_TEKST ŹRÓDŁOWY_:
W ogóle wystrzegałabym się przed korzystaniem z "pięknej kobiety", a przynajmniej grubo bym się zastanowiła, w jakim przypadku używać tego połączenia. Jeżeli w trzecioosobowej narracji narratora wszechwiedzącego, to automatycznie zrobisz z niego pierwszego fana bohaterki: była piękna, a gdy kroczyła, unosiła się lekko, jej włosy falowały z każdym krokiem, tak samo jak piersi... bla bla bla do zwymiotowania. Brawo! Właśnie udało nam się stworzyć Mary Sue.
Jeżeli natomiast "pięknej kobiety" użyjemy mową pozornie zależną z perspektywy bohatera "Ivo spojrzał na nią raz drugi. O rety! Jaka ona była piękna! Mamma mia!" lub w dialogu, monologu, myśli, lub w narracji pierwszoosobowej: "– Jesteś taką piękną kobietą...", to czemu nie? Zaznaczysz tym, że bohatera interesuje ta oto, według niego, piękność.
oczywiście, chodziło mi o to, że jeżeli CHCESZ, aby czytelnik wyobrażał sobie wyidealizowaną piękność, to śmiało napisz, że "była piękna".

_WYBRANE DANE_:
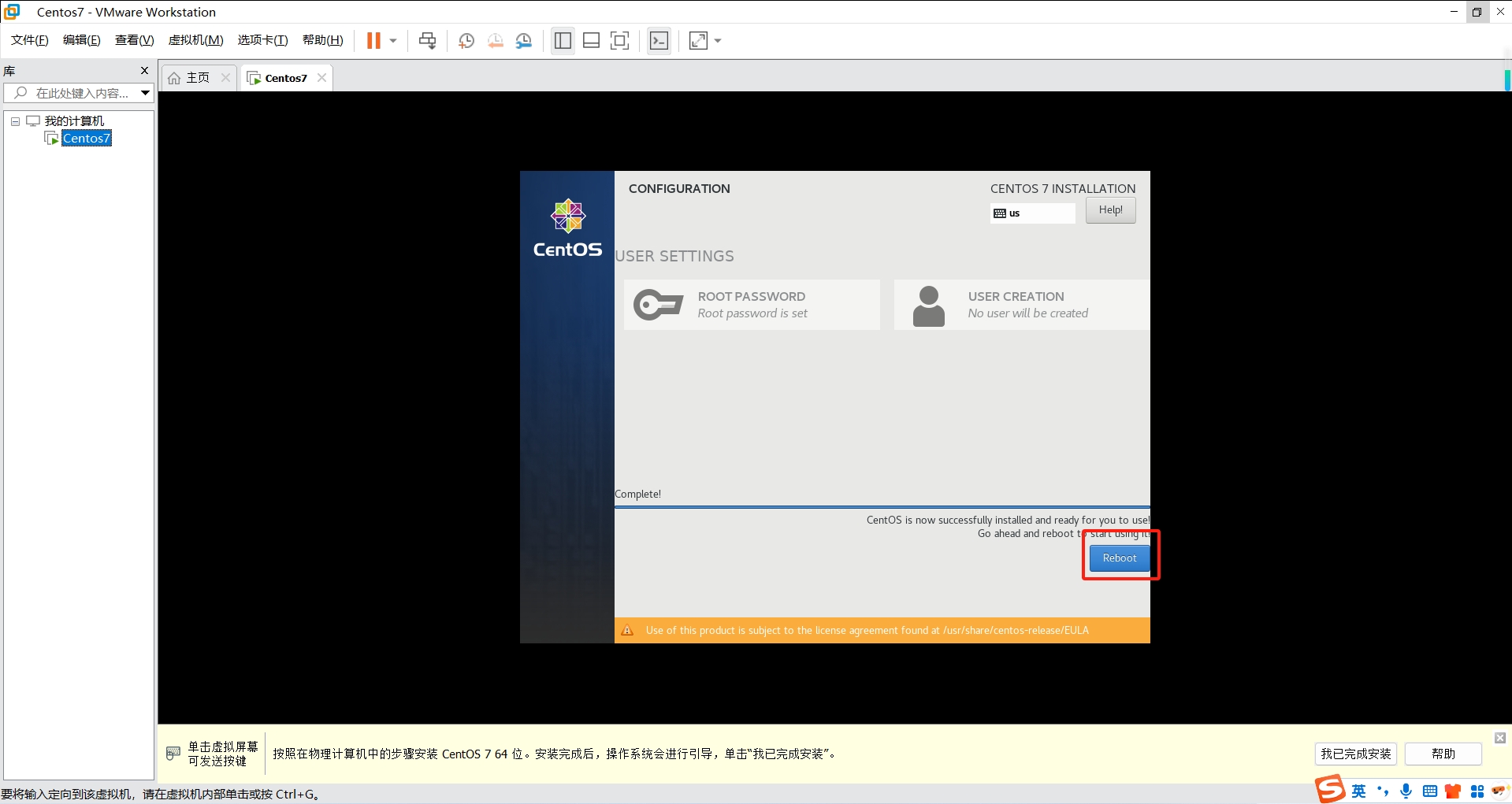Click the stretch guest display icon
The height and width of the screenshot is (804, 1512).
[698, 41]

--

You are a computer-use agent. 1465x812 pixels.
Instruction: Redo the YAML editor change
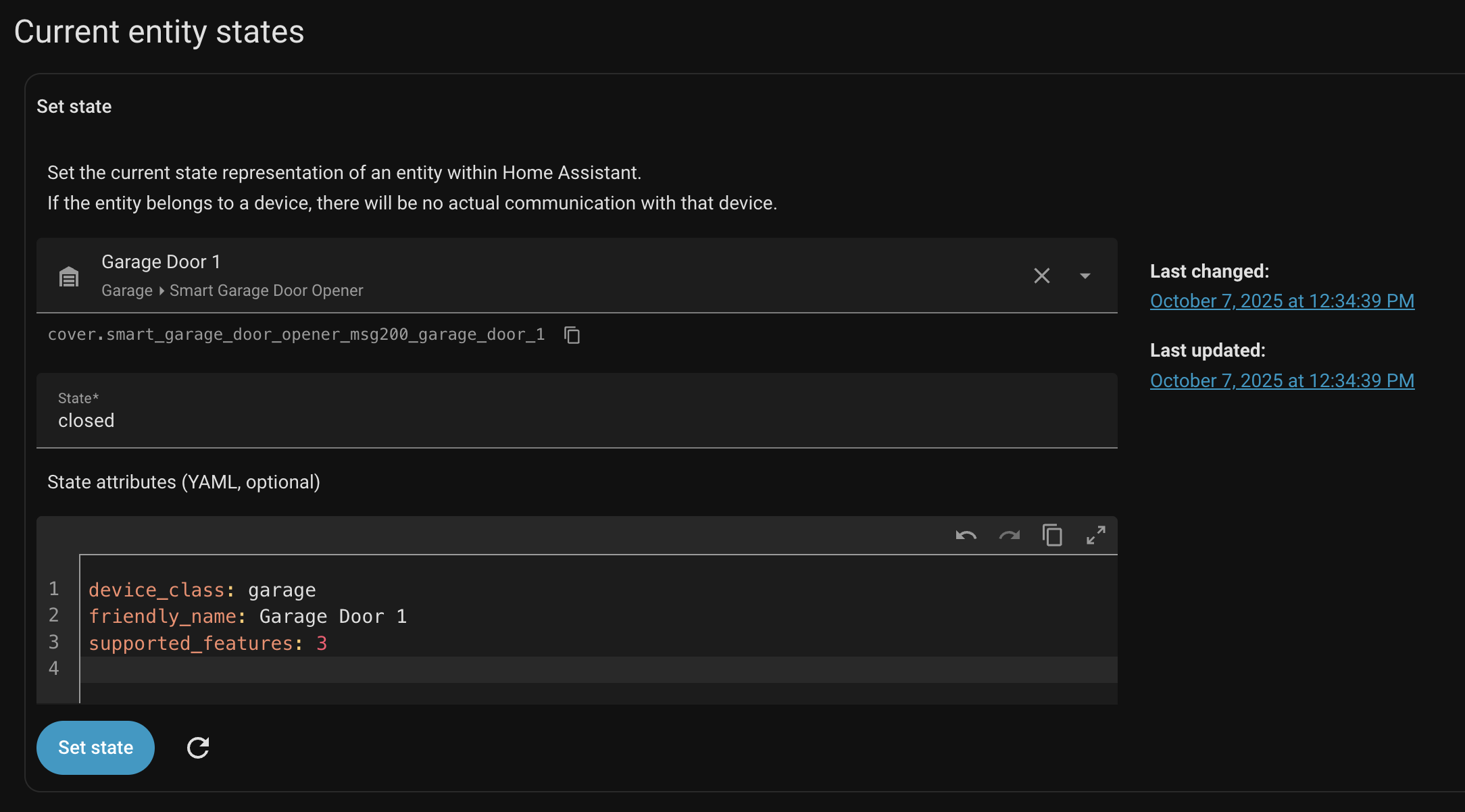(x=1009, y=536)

--

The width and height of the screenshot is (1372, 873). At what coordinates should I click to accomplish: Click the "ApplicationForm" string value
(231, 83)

_POLECENIE DO WYKONANIA_:
Sprawdź, czy każde z poniższych stwierdzeń zgadza się z tekstem źródłowym. Przy każdym napisz „tak” lub „nie” i przytocz dosłownie rozstrzygające słowa tekstu.
1. Gdy wszechwiedzący narrator trzecioosobowy nazywa bohaterkę piękną, staje się jej pierwszym fanem.
2. Tekst odradza używanie „pięknej kobiety” w dialogu.
3. Jeśli czytelnik ma sobie wyobrażać wyidealizowaną piękność, można napisać, że bohaterka „była piękna”.

_PEŁNA ODPOWIEDŹ_:
1. Tak: „to automatycznie zrobisz z niego pierwszego fana bohaterki”.
2. Nie: „lub w dialogu, monologu, myśli, lub w narracji pierwszoosobowej” oraz „to czemu nie?”.
3. Tak: „to śmiało napisz, że "była piękna"”.